▸ **EXERCISE**: With pictures excluded, copy word for word the lines in the data below from the line containing "Viewport: 706px width, 543px" through the line containing "This screenshot has".

[Collected data entries]
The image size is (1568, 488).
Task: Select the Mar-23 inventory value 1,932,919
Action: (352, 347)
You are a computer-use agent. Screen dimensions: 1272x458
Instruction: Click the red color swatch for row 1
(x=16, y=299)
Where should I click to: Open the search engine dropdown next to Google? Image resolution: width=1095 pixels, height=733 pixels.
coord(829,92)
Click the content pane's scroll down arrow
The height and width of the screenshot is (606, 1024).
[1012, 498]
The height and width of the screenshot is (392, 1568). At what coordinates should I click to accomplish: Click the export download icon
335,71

...

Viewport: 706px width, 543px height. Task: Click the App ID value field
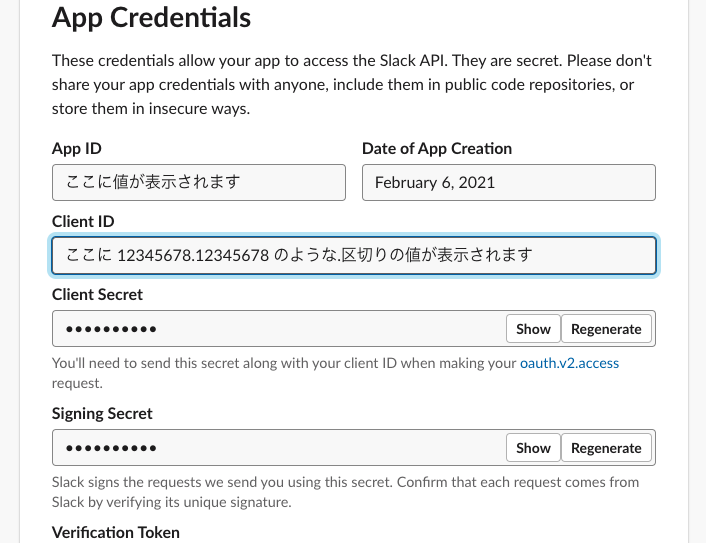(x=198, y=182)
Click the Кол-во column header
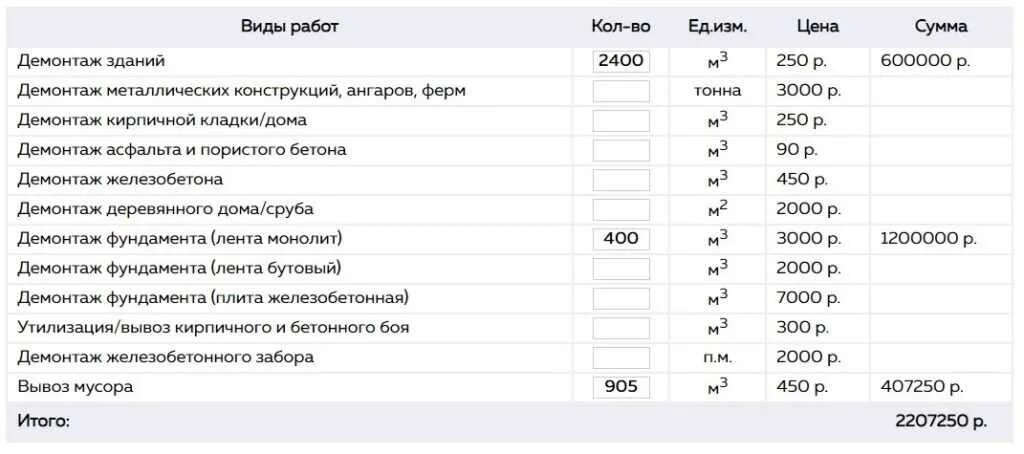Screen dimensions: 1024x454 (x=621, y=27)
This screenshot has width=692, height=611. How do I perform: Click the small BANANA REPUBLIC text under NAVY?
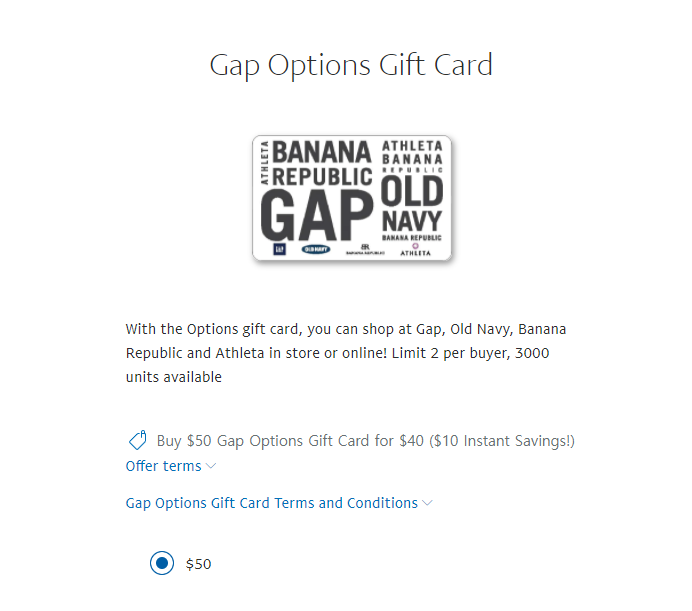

▸ **TASK OUTPUT**:
Viewport: 706px width, 543px height. Task: Click the App ID value field
(x=198, y=182)
Click the Кол-во column header
Screen dimensions: 1024x454 (x=621, y=27)
This screenshot has width=692, height=611. How do I perform: Click the small BANANA REPUBLIC text under NAVY?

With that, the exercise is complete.